Il ven 5 feb 2021, 19:12 Ni, Ray <ray.ni@...> ha scritto:
I saw the proposal of fences in first mail by Laszlo. Please forgive my
ignorance. What is asm(“”) in x86? A nop? The how a nop can help as a
processor level load store barrier?
On x86 load-load, load-store and store-store ordering is already guaranteed
by the processor. Therefore on x86 the AcquireMemoryFence and
ReleaseMemoryFence are just like CompilerFence: they only have to block
compiler-level reordering. MemoryFence is the only one that blocks
store-load reordering and needs to emit an MFENCE instruction.
On ARM (either 32- or 64-bit) the processor-level guarantees are weaker,
and you need to emit a "dmb" instruction for acquire and release fences as
well.
Paolo
thanks,
ray
------------------------------
*发件人:* rfc@edk2.groups.io <rfc@edk2.groups.io> 代表 Paolo Bonzini <
pbonzini@...>
*发送时间:* Saturday, February 6, 2021 2:01:14 AM
*收件人:* Ni, Ray <ray.ni@...>; Laszlo Ersek <lersek@...>; Ard
Biesheuvel <ardb@...>
*抄送:* Andrew Fish <afish@...>; edk2 RFC list <rfc@edk2.groups.io>;
Kinney, Michael D <michael.d.kinney@...>; Leif Lindholm (Nuvia
address) <leif@...>; Dong, Eric <eric.dong@...>; Liming
Gao (Byosoft address) <gaoliming@...>; Ankur Arora <
ankur.a.arora@...>
*主题:* Re: [edk2-rfc] MemoryFence()
On 05/02/21 18:53, Ni, Ray wrote:
Without calling _ReadWriteBarrier, is it possible that compiler
generates the assembly in the wrong location? I mean the compiler may
in-line the LibWaitForSemaphore and call cmpxchg earlier than the
desired location.

◆ Dataset section

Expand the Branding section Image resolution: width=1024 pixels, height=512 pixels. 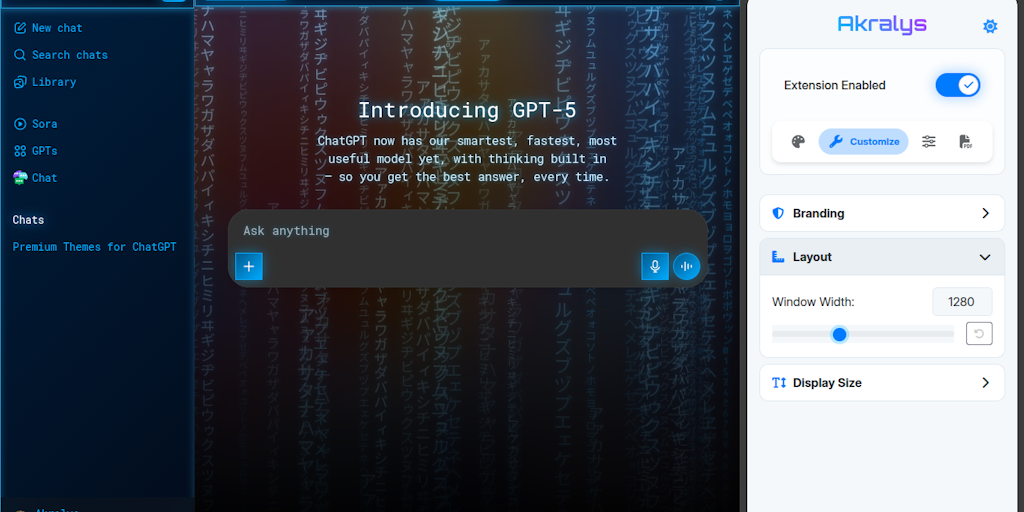881,213
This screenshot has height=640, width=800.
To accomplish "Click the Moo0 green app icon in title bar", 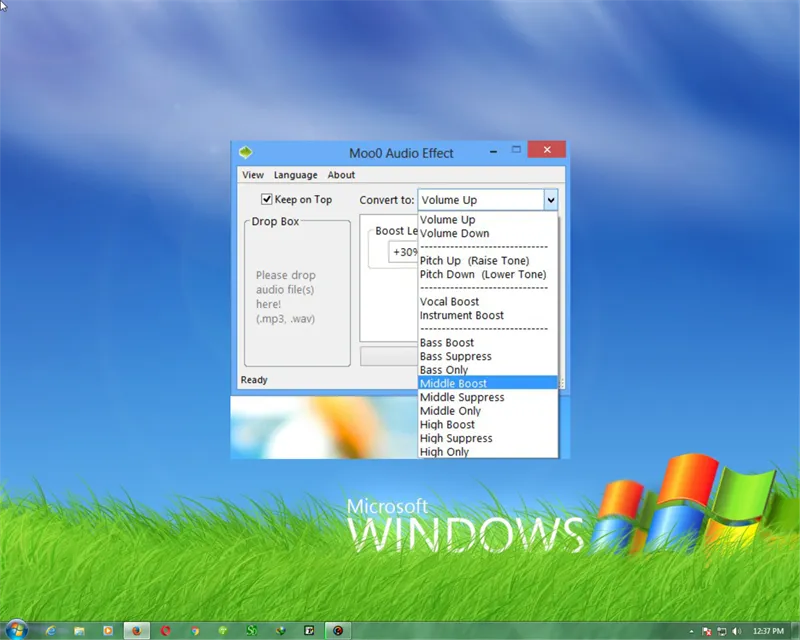I will 245,152.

◆ Short problem 1
Copy the passage of the memory fence thread from "Il ven 5 feb" to "an MFENCE instruction.", substituting "x86-64" for every "x86".
◆ Short problem 2
Answer these about the memory fence thread:
(a) On x86, which instruction does MemoryFence need to emit?
(b) On ARM, which instruction is needed for acquire and release fences?
(c) What is the subject line of the quoted message?
◆ Short problem 3
Please extend the memory fence thread past its final sentence.
The data here is separate from the memory fence thread.

◆ Final result 1
Il ven 5 feb 2021, 19:12 Ni, Ray <ray.ni@...> ha scritto:
I saw the proposal of fences in first mail by Laszlo. Please forgive my
ignorance. What is asm(“”) in x86-64? A nop? The how a nop can help as a
processor level load store barrier?
On x86-64 load-load, load-store and store-store ordering is already guaranteed
by the processor. Therefore on x86-64 the AcquireMemoryFence and
ReleaseMemoryFence are just like CompilerFence: they only have to block
compiler-level reordering. MemoryFence is the only one that blocks
store-load reordering and needs to emit an MFENCE instruction.

◆ Final result 2
(a) MFENCE
(b) "dmb"
(c) Re: [edk2-rfc] MemoryFence()

◆ Final result 3
Similar to LibReleaseSemaphore.
So my understanding is the _ReadWriteBarrier in ReleaseSpinLock is
required.
The proposed ReleaseMemoryFence() should already have that effect. All
the proposed fences except CompilerFence() are both compiler
optimization barriers and processor barriers.
InterlockedCompareExchange() is also both a compiler optimization
barrier and a processor barrier
CompilerFence() is just a better name for _ReadWriteBarrier(), it blocks
optimizations but it has no effect at the processor level. It should
only be used (instead of volatile) in busy-waiting loops that do not
always go through an InterlockedCompareExchange.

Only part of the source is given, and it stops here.